[Saved entries]
—————

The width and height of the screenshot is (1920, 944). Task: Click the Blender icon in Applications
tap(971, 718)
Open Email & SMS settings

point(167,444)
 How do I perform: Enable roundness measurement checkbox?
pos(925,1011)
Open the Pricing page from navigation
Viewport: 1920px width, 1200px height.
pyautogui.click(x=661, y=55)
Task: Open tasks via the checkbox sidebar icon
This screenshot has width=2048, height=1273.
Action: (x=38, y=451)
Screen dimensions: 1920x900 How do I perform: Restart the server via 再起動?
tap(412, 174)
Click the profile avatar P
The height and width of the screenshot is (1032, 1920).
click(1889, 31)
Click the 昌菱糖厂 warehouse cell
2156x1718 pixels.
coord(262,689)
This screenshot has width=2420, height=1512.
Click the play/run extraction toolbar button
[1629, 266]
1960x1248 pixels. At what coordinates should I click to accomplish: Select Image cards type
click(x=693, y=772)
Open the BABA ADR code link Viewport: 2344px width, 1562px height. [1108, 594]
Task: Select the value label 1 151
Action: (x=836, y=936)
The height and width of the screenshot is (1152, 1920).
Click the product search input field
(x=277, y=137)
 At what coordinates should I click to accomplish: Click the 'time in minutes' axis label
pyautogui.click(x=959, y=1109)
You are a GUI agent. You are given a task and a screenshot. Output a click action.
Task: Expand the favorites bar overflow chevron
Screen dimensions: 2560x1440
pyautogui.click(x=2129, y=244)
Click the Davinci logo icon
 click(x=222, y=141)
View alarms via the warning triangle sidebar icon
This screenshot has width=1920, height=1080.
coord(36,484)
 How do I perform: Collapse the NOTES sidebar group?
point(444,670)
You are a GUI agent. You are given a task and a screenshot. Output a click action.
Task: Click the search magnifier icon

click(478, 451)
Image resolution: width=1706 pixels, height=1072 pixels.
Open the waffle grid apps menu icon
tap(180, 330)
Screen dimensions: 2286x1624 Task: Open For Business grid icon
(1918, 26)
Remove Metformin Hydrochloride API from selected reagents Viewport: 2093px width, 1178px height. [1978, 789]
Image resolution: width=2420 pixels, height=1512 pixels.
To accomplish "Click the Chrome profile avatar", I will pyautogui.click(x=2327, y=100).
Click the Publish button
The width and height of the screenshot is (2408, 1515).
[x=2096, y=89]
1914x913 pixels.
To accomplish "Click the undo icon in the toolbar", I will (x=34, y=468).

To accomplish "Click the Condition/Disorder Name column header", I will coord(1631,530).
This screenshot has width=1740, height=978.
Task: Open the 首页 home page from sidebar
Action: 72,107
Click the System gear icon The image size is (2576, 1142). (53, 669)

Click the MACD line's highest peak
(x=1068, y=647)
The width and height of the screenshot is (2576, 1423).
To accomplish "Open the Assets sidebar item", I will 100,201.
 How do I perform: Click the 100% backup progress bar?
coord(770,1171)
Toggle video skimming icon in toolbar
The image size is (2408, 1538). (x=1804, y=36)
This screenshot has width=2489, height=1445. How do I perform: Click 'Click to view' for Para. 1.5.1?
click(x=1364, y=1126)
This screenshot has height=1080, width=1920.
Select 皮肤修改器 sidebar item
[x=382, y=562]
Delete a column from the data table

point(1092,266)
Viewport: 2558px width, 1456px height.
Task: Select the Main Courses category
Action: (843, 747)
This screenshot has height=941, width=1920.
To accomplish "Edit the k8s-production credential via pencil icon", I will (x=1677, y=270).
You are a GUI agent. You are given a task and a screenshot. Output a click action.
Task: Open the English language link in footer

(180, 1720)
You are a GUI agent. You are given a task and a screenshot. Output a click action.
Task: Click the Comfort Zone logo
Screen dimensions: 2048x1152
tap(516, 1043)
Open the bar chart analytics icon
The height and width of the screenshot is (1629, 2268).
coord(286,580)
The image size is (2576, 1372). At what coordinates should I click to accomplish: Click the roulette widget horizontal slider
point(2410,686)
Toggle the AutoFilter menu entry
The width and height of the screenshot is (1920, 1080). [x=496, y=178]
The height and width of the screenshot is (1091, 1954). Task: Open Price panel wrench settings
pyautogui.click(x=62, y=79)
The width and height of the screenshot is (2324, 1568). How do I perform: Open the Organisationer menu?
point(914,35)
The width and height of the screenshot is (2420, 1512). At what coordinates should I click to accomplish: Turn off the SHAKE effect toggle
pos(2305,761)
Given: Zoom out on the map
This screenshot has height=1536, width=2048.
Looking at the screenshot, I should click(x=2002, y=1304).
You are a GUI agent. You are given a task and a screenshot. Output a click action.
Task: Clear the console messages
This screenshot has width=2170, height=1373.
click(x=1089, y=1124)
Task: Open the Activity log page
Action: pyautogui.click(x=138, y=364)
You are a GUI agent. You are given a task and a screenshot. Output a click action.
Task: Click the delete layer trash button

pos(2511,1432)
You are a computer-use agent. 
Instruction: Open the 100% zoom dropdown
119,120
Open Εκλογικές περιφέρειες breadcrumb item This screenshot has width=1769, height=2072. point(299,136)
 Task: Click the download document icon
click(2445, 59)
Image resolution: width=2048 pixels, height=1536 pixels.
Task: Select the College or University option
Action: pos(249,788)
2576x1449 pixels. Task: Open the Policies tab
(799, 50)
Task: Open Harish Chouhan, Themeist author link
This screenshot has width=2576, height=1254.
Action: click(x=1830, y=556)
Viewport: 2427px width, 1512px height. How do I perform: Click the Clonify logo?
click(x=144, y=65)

—————

*Your objective:*
Please print out every record exactly as it is written.

*Reply to the exercise:*
The width and height of the screenshot is (1920, 944). Task: Click the Blender icon in Applications
tap(971, 718)
Open Email & SMS settings

point(167,444)
 How do I perform: Enable roundness measurement checkbox?
pos(925,1011)
Open the Pricing page from navigation
Viewport: 1920px width, 1200px height.
pyautogui.click(x=661, y=55)
Task: Open tasks via the checkbox sidebar icon
This screenshot has width=2048, height=1273.
Action: (x=38, y=451)
Screen dimensions: 1920x900 How do I perform: Restart the server via 再起動?
tap(412, 174)
Click the profile avatar P
The height and width of the screenshot is (1032, 1920).
click(1889, 31)
Click the 昌菱糖厂 warehouse cell
2156x1718 pixels.
coord(262,689)
This screenshot has width=2420, height=1512.
Click the play/run extraction toolbar button
[1629, 266]
1960x1248 pixels. At what coordinates should I click to accomplish: Select Image cards type
click(x=693, y=772)
Open the BABA ADR code link Viewport: 2344px width, 1562px height. [1108, 594]
Task: Select the value label 1 151
Action: (x=836, y=936)
The height and width of the screenshot is (1152, 1920).
Click the product search input field
(x=277, y=137)
 At what coordinates should I click to accomplish: Click the 'time in minutes' axis label
pyautogui.click(x=959, y=1109)
You are a GUI agent. You are given a task and a screenshot. Output a click action.
Task: Expand the favorites bar overflow chevron
Screen dimensions: 2560x1440
pyautogui.click(x=2129, y=244)
Click the Davinci logo icon
 click(x=222, y=141)
View alarms via the warning triangle sidebar icon
This screenshot has width=1920, height=1080.
coord(36,484)
 How do I perform: Collapse the NOTES sidebar group?
point(444,670)
You are a GUI agent. You are given a task and a screenshot. Output a click action.
Task: Click the search magnifier icon

click(478, 451)
Image resolution: width=1706 pixels, height=1072 pixels.
Open the waffle grid apps menu icon
tap(180, 330)
Screen dimensions: 2286x1624 Task: Open For Business grid icon
(1918, 26)
Remove Metformin Hydrochloride API from selected reagents Viewport: 2093px width, 1178px height. [1978, 789]
Image resolution: width=2420 pixels, height=1512 pixels.
To accomplish "Click the Chrome profile avatar", I will pyautogui.click(x=2327, y=100).
Click the Publish button
The width and height of the screenshot is (2408, 1515).
[x=2096, y=89]
1914x913 pixels.
To accomplish "Click the undo icon in the toolbar", I will (x=34, y=468).

To accomplish "Click the Condition/Disorder Name column header", I will coord(1631,530).
This screenshot has width=1740, height=978.
Task: Open the 首页 home page from sidebar
Action: 72,107
Click the System gear icon The image size is (2576, 1142). (53, 669)

Click the MACD line's highest peak
(x=1068, y=647)
The width and height of the screenshot is (2576, 1423).
To accomplish "Open the Assets sidebar item", I will 100,201.
 How do I perform: Click the 100% backup progress bar?
coord(770,1171)
Toggle video skimming icon in toolbar
The image size is (2408, 1538). (x=1804, y=36)
This screenshot has width=2489, height=1445. How do I perform: Click 'Click to view' for Para. 1.5.1?
click(x=1364, y=1126)
This screenshot has height=1080, width=1920.
Select 皮肤修改器 sidebar item
[x=382, y=562]
Delete a column from the data table

point(1092,266)
Viewport: 2558px width, 1456px height.
Task: Select the Main Courses category
Action: (843, 747)
This screenshot has height=941, width=1920.
To accomplish "Edit the k8s-production credential via pencil icon", I will (x=1677, y=270).
You are a GUI agent. You are given a task and a screenshot. Output a click action.
Task: Open the English language link in footer

(180, 1720)
You are a GUI agent. You are given a task and a screenshot. Output a click action.
Task: Click the Comfort Zone logo
Screen dimensions: 2048x1152
tap(516, 1043)
Open the bar chart analytics icon
The height and width of the screenshot is (1629, 2268).
coord(286,580)
The image size is (2576, 1372). At what coordinates should I click to accomplish: Click the roulette widget horizontal slider
point(2410,686)
Toggle the AutoFilter menu entry
The width and height of the screenshot is (1920, 1080). [x=496, y=178]
The height and width of the screenshot is (1091, 1954). Task: Open Price panel wrench settings
pyautogui.click(x=62, y=79)
The width and height of the screenshot is (2324, 1568). How do I perform: Open the Organisationer menu?
point(914,35)
The width and height of the screenshot is (2420, 1512). At what coordinates should I click to accomplish: Turn off the SHAKE effect toggle
pos(2305,761)
Given: Zoom out on the map
This screenshot has height=1536, width=2048.
Looking at the screenshot, I should click(x=2002, y=1304).
You are a GUI agent. You are given a task and a screenshot. Output a click action.
Task: Clear the console messages
This screenshot has width=2170, height=1373.
click(x=1089, y=1124)
Task: Open the Activity log page
Action: pyautogui.click(x=138, y=364)
You are a GUI agent. You are given a task and a screenshot. Output a click action.
Task: Click the delete layer trash button

pos(2511,1432)
You are a computer-use agent. 
Instruction: Open the 100% zoom dropdown
119,120
Open Εκλογικές περιφέρειες breadcrumb item This screenshot has width=1769, height=2072. point(299,136)
 Task: Click the download document icon
click(2445, 59)
Image resolution: width=2048 pixels, height=1536 pixels.
Task: Select the College or University option
Action: pos(249,788)
2576x1449 pixels. Task: Open the Policies tab
(799, 50)
Task: Open Harish Chouhan, Themeist author link
This screenshot has width=2576, height=1254.
Action: click(x=1830, y=556)
Viewport: 2427px width, 1512px height. How do I perform: Click the Clonify logo?
click(x=144, y=65)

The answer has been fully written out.